Dawn, my heart goes out to you. I feel for you. I have felt all those same emotions; and I have done the compulsive “checking”, too. At some point, I knew I didn’t need to find anything else, b/c I already had enough evidence to know that my h had a problem. And his problem was affecting me far too negatively.
I had to pull myself out of his world to some degree, and back into my own. I had to stop focusing on him and only focus on myself for awhile. If my h had been sincerely working his recovery, I would not have had to focus so much on myself as I felt the need to do. But my h was not giving me anything with which to work, as far as our relationship, so I had no choice, if I was going to survive.
What helped me to restore my self-esteem and a belief in myself again was to focus on my inner beauty. I stopped worrying about how I looked on the outside; I stopped comparing myself in terms of my appearance to others. Though I’ve since started getting my hair colored again every so often, I went about 6 months without. I did not feel self-conscious about my gray roots, and I had a need to be that real for awhile. When I focused on my inner beauty and on re-developing that, I knew there was no comparison between me and the others. And if my h couldn’t see that, then we had no business being together.

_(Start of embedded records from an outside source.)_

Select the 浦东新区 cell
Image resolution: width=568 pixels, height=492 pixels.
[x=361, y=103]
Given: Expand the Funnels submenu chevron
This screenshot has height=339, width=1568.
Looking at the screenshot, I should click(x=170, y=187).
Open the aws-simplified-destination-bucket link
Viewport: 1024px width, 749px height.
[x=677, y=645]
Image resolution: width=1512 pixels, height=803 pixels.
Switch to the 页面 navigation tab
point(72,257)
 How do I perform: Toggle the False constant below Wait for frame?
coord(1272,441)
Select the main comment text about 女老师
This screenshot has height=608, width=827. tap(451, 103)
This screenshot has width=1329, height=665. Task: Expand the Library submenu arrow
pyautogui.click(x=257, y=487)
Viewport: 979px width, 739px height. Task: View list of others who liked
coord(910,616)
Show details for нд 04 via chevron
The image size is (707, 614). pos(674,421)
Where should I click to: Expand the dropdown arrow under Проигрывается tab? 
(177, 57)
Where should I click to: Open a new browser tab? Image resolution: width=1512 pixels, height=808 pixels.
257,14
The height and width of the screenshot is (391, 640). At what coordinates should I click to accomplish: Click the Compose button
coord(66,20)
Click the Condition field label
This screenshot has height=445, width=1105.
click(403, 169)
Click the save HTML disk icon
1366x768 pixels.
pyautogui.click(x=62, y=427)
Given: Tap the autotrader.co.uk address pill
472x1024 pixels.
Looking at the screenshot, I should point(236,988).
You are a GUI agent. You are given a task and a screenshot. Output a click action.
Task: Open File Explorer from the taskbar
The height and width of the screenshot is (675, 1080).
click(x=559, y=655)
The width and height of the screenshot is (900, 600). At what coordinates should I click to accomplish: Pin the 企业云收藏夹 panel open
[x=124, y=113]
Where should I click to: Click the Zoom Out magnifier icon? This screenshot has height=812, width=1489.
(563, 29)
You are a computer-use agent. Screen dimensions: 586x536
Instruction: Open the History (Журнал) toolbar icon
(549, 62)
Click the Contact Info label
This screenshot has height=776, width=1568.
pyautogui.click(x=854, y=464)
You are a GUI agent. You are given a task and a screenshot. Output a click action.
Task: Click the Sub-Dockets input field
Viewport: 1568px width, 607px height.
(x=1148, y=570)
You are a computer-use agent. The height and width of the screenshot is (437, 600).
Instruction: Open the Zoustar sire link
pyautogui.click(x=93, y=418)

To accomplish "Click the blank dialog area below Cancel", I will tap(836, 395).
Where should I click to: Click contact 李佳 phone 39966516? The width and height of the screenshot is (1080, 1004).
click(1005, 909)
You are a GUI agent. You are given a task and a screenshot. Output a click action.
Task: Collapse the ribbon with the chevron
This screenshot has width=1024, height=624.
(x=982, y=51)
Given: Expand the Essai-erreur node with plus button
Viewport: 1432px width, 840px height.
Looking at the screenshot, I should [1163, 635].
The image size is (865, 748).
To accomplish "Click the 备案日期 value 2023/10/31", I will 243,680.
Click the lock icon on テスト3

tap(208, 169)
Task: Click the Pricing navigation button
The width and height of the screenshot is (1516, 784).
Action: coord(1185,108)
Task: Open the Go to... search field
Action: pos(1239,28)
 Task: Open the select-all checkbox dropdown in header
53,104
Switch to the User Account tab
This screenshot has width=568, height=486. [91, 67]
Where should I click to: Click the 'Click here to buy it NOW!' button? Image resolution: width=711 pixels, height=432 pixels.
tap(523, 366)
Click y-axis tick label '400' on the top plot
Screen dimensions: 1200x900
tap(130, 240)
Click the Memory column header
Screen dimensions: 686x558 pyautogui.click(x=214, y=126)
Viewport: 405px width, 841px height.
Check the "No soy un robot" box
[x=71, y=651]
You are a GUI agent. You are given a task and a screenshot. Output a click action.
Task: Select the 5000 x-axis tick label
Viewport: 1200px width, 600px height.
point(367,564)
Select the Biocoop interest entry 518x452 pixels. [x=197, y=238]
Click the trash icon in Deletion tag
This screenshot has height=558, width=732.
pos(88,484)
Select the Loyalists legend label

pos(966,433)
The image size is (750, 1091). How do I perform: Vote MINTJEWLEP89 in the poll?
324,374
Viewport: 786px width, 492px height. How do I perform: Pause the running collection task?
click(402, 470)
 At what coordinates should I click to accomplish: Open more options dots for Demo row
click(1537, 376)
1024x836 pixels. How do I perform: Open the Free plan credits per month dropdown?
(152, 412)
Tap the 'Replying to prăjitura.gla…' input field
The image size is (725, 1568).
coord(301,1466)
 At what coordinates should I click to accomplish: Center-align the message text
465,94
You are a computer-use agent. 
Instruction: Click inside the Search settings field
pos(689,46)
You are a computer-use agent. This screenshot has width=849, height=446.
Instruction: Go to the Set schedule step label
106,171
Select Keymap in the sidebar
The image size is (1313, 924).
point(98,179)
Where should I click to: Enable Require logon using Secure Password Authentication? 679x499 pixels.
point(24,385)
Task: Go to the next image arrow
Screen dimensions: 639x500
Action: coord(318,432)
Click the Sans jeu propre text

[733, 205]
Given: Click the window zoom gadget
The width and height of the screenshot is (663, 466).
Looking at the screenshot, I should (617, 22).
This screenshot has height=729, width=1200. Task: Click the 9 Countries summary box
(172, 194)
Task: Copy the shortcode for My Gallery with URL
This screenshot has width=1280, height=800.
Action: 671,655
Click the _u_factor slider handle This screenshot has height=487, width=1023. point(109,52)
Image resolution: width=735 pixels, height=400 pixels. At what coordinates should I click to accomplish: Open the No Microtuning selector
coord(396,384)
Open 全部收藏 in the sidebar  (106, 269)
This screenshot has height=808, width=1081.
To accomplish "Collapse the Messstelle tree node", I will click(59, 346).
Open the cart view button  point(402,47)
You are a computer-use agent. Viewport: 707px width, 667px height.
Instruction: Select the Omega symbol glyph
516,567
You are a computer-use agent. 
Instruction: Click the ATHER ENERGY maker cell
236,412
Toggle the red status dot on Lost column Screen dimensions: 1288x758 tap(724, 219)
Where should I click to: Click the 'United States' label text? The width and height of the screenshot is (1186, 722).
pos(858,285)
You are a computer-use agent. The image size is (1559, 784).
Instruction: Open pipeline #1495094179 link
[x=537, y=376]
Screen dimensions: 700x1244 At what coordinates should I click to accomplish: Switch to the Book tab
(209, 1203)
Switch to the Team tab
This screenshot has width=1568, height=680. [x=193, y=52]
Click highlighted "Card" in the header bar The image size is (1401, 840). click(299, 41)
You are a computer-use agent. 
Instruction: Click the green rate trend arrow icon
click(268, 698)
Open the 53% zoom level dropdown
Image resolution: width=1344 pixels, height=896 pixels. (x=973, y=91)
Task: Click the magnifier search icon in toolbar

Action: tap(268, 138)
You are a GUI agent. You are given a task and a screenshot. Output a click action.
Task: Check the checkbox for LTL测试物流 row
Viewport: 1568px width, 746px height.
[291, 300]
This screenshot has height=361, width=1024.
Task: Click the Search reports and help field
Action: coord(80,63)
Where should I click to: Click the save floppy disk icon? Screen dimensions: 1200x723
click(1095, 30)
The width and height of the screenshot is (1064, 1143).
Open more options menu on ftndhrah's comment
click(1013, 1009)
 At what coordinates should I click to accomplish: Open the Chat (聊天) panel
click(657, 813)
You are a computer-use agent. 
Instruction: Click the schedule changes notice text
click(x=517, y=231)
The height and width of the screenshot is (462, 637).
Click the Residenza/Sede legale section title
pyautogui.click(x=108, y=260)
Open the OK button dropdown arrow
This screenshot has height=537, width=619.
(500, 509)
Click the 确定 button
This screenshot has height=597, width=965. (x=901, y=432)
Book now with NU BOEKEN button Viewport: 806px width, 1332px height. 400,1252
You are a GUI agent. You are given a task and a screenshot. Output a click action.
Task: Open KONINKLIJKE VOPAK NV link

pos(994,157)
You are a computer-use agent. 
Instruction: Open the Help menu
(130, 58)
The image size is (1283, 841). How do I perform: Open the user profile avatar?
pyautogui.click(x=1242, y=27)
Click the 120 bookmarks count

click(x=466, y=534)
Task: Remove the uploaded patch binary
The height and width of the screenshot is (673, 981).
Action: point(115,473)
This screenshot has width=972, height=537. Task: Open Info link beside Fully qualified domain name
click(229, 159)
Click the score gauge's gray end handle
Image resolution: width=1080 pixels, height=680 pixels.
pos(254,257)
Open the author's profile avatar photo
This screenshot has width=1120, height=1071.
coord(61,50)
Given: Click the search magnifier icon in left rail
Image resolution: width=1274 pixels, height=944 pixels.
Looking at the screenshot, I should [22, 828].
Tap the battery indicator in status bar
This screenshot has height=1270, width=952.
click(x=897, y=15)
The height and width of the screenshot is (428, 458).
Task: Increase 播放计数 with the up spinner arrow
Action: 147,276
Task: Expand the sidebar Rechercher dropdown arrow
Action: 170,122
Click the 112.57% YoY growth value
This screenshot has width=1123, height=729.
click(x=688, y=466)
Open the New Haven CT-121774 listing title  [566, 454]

If you get a chance, try researching an on-line article about the Stockholm Syndrome. It explains much as far as when women remain with abusive men. Abuse comes in other forms besides physical. It may help you understand why you have stayed as long as you have, despite his behaviors.
Just please know that yes, healing takes a lot of time and a lot of hard work – but healing is possible, when that is what we decide we truly want for ourselves. And we can heal with or without them being fully on board with us. You will get there, esp. if you keep coming here.